Task to complete | Among the entries below, find how many lines carry the word "agent" and state only that figure.

Stored entries |
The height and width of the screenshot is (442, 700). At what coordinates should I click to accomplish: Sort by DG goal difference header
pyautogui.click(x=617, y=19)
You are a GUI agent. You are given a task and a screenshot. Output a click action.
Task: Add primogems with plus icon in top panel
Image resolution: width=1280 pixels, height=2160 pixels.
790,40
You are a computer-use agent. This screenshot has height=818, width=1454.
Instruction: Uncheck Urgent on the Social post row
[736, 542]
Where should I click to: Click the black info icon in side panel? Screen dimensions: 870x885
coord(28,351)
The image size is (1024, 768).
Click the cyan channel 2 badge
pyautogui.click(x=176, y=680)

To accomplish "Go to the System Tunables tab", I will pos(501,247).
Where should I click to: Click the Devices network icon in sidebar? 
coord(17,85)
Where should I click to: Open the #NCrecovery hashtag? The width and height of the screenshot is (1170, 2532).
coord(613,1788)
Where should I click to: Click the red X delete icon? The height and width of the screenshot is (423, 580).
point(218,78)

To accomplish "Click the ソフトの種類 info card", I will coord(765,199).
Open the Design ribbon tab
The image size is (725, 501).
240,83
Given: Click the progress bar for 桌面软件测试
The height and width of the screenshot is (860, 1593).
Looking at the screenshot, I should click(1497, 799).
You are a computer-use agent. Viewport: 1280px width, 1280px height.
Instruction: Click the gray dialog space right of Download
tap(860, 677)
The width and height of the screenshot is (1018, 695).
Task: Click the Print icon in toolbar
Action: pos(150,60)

Result for this task | 3